I have been grappling emotionally with how I should approach the crux of this next blog post.
I’ll start with the positive aspect first. Seven years ago today, a group of Navy SEALs, along with CIA operatives flew into Pakistan under the darkness of a moonless night. They departed their helicopters and killed Osama bin Laden, the world’s most notorious international terrorist — and the mastermind behind the 9/11 attacks on New York and Washington, D.C.
President Barack Obama issued the order after examining months of intelligence-gathering. Our anti-terror effort found bin Laden in a compound in Abbattobad, Pakistan. The president then issued the order to take bin Laden out.
The team performed flawlessly. There were no casualties on our side of the fight.
The president made a gutsy call and to his great credit, praised the work of our nation’s anti-terrorist efforts that began during President George W. Bush’s administration.
The SEAL team delivered justice to Osama bin Laden on May 2, 2011. It could have gone badly, causing the president irreparable political harm.
Then a curious development arose not long after bin Laden’s death.
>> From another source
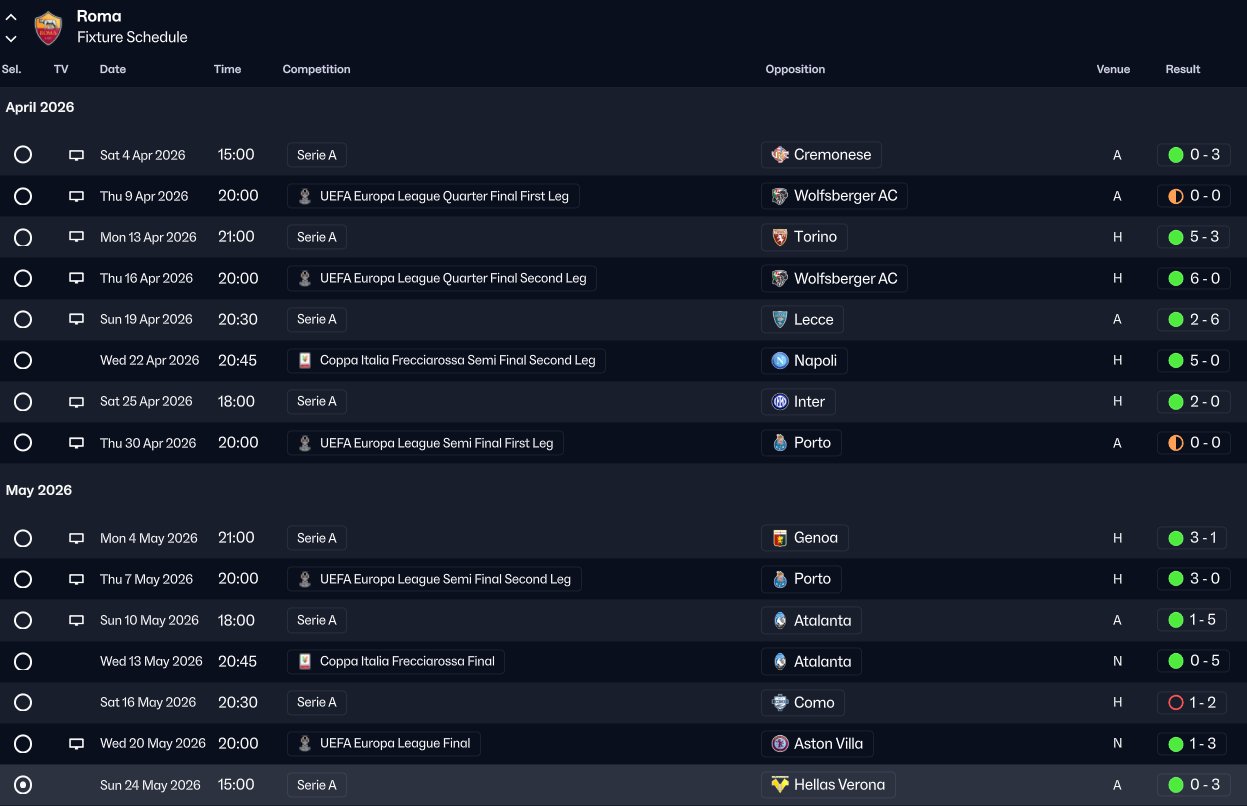Sort fixtures by Date column header
The height and width of the screenshot is (806, 1247).
(113, 69)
One of the SEAL team members, Robert O’Neill, stepped forward to take credit for firing the shots that killed the despicable terrorist.
O’Neill’s public pronouncement drew immediate criticism from others in the military, notably those who serve in special forces such as the Army Green Berets, other SEALs and Air Force rescue commandos. They said O’Neill violated a code among those who serve in this high-risk, high-danger form of military service. That code is designed to protect the identities of those who actually pull the trigger on fatal shots. The Marine Corps calls it “espirit de corps,” or “spirit of the group.” No single team member should stand above or in front of the rest of the members of his team.
O’Neill violated that code by speaking out.
But now he’s coming to Amarillo later this month to speak at a public event designed to honor our nation’s veterans.
I am torn over this. O’Neill’s service as a SEAL deserves a nation’s eternal gratitude. I just wish organizers of the Amarillo event could have found a keynote speaker who hadn’t violated a code that aims to prevent our elite fighters from seeking individual glory.